As different martial arts express themselves in completely different ways it might be tricky to state what a proper warm up should be like.  Let’s then try to define what activities might be suggested according to the group of muscles used:

  1. Punching, particularly if at full contact against bags, pads and focusing mitts, requires proper conditioning of knuckles, wrists, elbows, shoulders and pectorals: press-ups or push-ups of various kind, with hands positioned at various angles can be a good way of warming up and conditioning that area.
  2. In martial arts that use medium and high kicks people should pay serious attention to their legs’ flexibility performing a variety of stretching exercises than involve flexibility of the rear part of the legs, the internal adductors and the groin area.
  3. Throwing techniques require good core training that is also of great support to punches and kicks.  Recent physiology studies have demonstrated that the core area (torso, abdomen and part of the back) is responsible for delivering power in most movements.  The power that most traditional martial arts define as coming from the hips is in reality delivered by the core.
  4. The abdominal area is a very important part of the body. Abdominal muscles are the only protection against strikes for delicate organs like stomach and liver: there are no bones here like in the chest so a number of different abdominal exercises like sit-ups of various kinds should be performed on a regular basis.
  5. The whole spine is subject to a number of snapping and twisting movements following punches, kicks and throws: warm up and strengthening the back ensures no long term back injuries.
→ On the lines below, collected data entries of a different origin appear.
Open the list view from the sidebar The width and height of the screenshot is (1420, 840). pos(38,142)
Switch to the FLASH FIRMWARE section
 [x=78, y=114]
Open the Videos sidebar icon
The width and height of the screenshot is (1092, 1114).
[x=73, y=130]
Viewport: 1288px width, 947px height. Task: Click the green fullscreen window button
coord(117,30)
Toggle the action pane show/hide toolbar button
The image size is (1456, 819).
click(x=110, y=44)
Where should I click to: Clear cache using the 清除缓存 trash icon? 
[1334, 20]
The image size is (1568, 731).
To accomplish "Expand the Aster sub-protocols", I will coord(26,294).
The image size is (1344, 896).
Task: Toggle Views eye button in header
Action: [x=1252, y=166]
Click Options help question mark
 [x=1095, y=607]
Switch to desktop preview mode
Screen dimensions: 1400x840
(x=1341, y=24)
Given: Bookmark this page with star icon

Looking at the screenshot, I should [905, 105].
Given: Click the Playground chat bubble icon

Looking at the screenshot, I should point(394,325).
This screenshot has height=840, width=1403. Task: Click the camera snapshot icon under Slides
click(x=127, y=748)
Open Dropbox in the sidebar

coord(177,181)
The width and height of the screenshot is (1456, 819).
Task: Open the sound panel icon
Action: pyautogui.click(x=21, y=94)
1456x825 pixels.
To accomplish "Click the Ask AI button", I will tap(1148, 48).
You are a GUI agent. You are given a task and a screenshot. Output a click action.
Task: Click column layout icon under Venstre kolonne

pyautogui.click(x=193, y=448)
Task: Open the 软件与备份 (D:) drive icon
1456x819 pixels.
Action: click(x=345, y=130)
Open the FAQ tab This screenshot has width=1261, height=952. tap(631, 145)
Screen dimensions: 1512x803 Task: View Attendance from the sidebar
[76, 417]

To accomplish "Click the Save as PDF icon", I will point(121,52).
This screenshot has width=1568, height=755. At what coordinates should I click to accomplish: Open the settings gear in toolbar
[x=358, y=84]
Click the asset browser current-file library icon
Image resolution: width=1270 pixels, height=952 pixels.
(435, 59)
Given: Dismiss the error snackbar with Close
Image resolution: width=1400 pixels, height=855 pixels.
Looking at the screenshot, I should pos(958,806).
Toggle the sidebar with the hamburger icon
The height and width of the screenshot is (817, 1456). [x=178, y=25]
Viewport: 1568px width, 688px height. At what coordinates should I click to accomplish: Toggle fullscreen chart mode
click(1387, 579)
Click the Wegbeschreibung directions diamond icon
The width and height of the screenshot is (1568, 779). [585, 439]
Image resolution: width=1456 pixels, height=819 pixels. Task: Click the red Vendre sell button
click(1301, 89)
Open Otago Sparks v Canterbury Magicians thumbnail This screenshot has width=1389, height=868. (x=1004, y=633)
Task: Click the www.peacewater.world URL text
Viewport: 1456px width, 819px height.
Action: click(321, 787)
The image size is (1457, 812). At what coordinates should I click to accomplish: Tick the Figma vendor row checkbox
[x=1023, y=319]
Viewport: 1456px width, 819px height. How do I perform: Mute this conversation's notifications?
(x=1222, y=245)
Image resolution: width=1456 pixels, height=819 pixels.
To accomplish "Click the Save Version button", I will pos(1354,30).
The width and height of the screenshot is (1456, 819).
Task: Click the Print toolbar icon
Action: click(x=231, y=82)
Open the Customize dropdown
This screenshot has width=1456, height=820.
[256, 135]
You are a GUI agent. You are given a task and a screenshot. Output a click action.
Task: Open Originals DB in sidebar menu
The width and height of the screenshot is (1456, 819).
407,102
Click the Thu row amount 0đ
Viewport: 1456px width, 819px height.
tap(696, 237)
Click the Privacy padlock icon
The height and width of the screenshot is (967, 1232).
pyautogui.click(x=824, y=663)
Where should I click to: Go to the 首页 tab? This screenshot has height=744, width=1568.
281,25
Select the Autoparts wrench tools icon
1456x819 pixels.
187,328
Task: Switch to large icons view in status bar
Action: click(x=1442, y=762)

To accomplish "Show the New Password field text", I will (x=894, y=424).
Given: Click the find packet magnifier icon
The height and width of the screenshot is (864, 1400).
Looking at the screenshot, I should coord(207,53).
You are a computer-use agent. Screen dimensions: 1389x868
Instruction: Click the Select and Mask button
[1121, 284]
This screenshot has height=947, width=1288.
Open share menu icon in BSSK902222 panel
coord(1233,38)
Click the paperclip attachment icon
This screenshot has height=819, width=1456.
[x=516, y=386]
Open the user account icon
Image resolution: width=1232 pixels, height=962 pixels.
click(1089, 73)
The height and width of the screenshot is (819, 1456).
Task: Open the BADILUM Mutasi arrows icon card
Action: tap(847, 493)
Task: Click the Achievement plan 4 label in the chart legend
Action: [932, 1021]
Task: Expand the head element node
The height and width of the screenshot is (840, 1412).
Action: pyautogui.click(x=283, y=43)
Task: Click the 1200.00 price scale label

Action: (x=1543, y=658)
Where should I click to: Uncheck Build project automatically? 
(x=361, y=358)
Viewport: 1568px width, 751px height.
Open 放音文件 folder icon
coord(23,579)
An average warm up should last between 15 to 45 minutes, taking into account the following criteria:

  • age of the students: younger pupils need shorter warm up than people in their forties or above;
  • the martial art practiced: Tai Chi can be a warm up in itself while Judo or Thai Boxing need very specific exercises;
  • students’ proficiency: beginners might have a progressive approach to warm up while professionals need a long and well structured one.

In my experience warming up is an integral part of martial arts practice and should occupy a significant portion of each class rather than being an optional activity.  Benefits are out of question and ensure safe and healthy practice to people that want to see martial arts training as part of their life for the long term.